%%

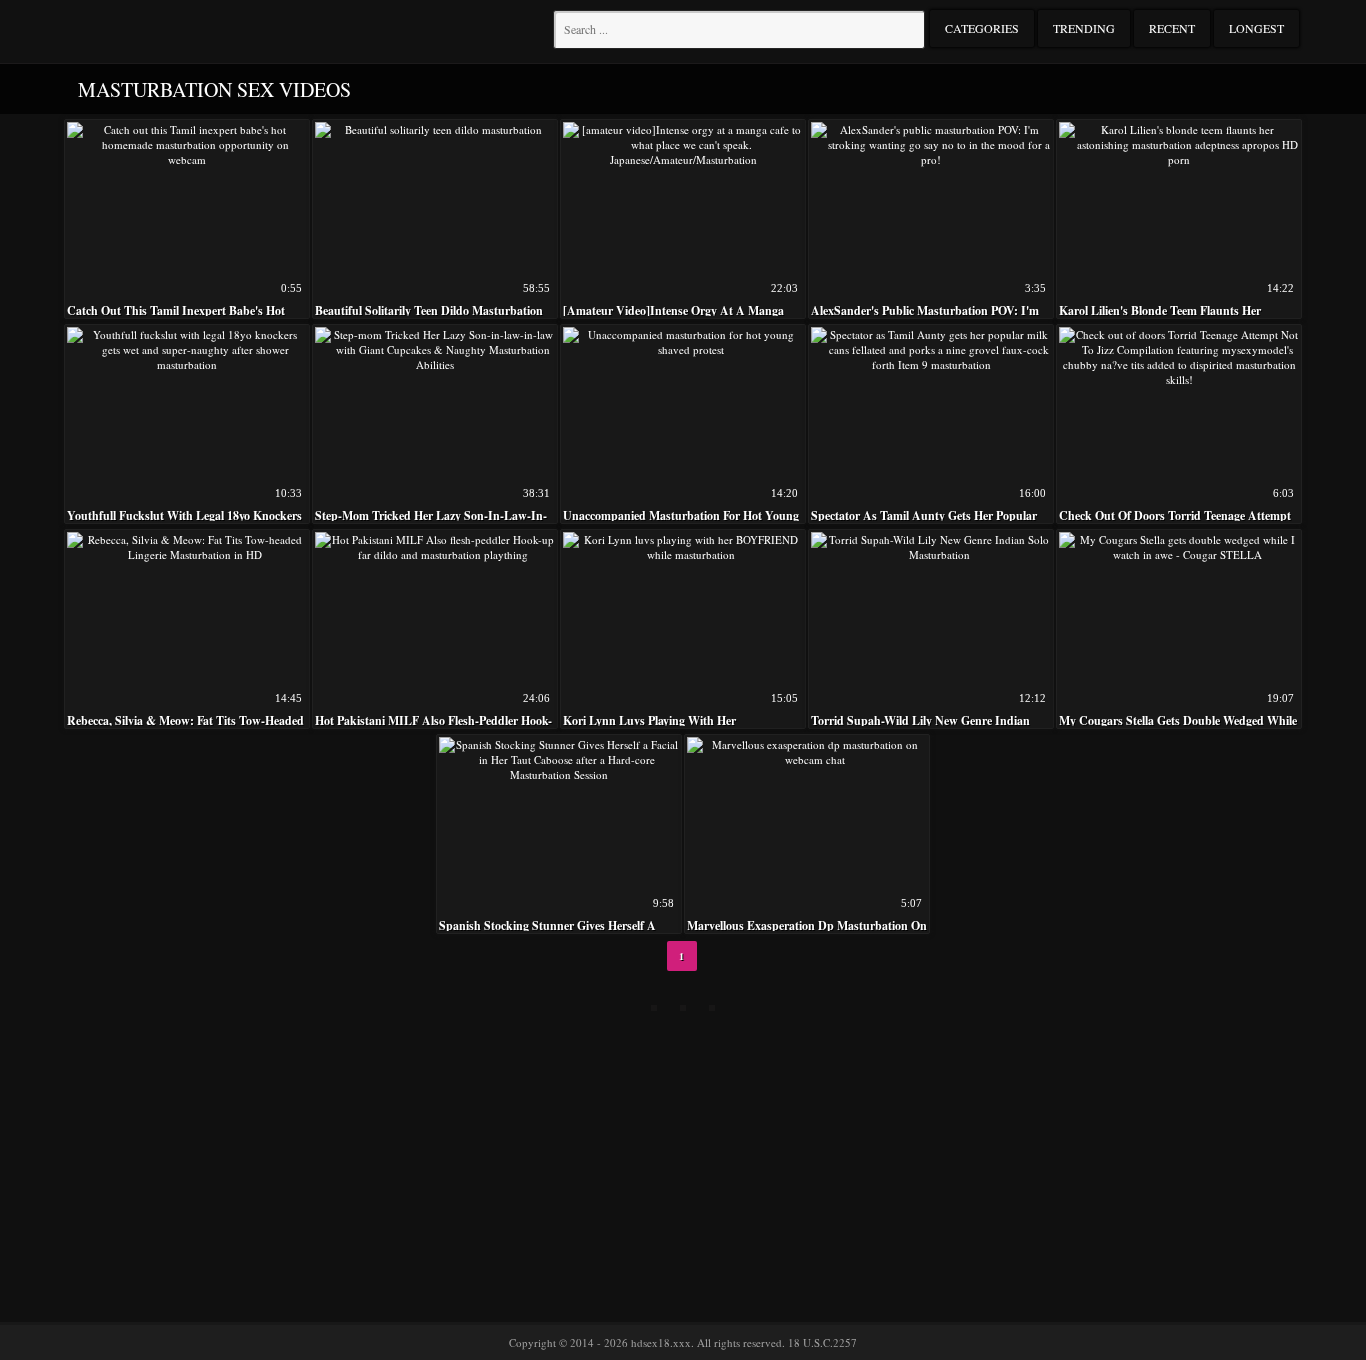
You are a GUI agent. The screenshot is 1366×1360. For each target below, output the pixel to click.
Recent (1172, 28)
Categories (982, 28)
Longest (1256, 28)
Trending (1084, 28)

%%

Prompt: The entries above must be output exactly, with every image left out.

The answer:
You are a GUI agent. The screenshot is 1366×1360. For each target below, output the pixel to click.
Recent (1172, 28)
Categories (982, 28)
Longest (1256, 28)
Trending (1084, 28)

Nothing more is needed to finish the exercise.